Brownian Behavior in Coupled Chaotic Oscillators

Since the dynamical behavior of chaotic and stochastic systems is very similar, it is sometimes difficult to determine the nature of the movement. One of the best-studied stochastic processes is Brownian motion, a random walk that accurately describes many phenomena that occur in nature, including quantum mechanics. In this paper, we propose an approach that allows us to analyze chaotic dynamics using the Langevin equation describing dynamics of the phase difference between identical coupled chaotic oscillators. The time evolution of this phase difference can be explained by the biased Brownian motion, which is accepted in quantum mechanics for modeling thermal phenomena. Using a deterministic model based on chaotic Rossler oscillators, we are able to reproduce a similar time evolution for the phase difference.

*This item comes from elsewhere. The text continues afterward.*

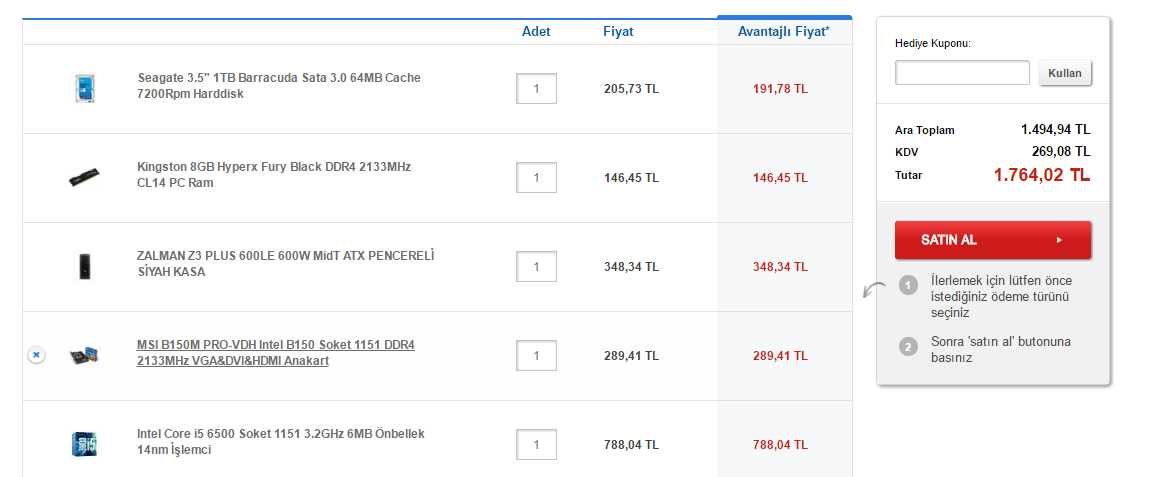
Task: Click quantity field for Seagate harddisk
Action: click(x=536, y=89)
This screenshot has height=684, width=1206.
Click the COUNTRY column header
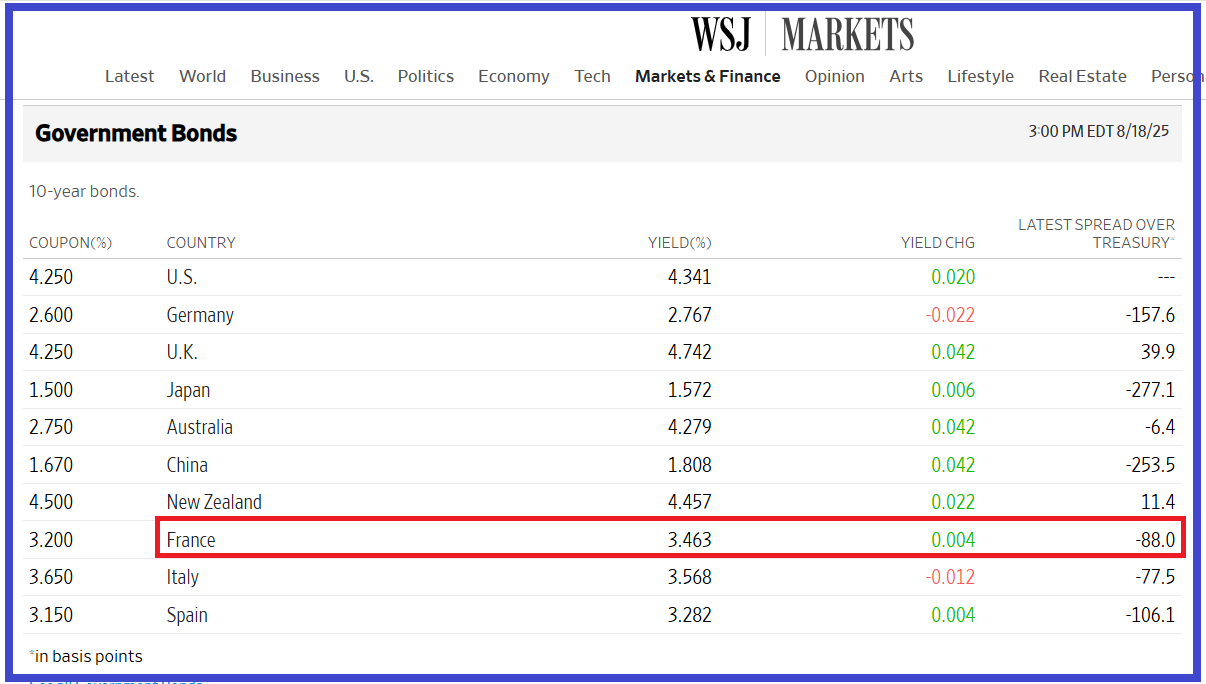201,243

We show how the phenomenon of intermittent phase synchronization can be explained in terms of both stochastic and deterministic models. In addition, the existence of phase multistability in the phase synchronization regime is demonstrated.

Automated summary

In this paper, a method is proposed to analyze chaotic dynamics using the Langevin equation, discussing the role of Brownian motion and chaotic oscillators in quantum mechanics and phase synchronization. The results show that both stochastic and deterministic models can explain the phenomenon of phase synchronization, demonstrating the existence of phase multistability in the phase synchronization regime.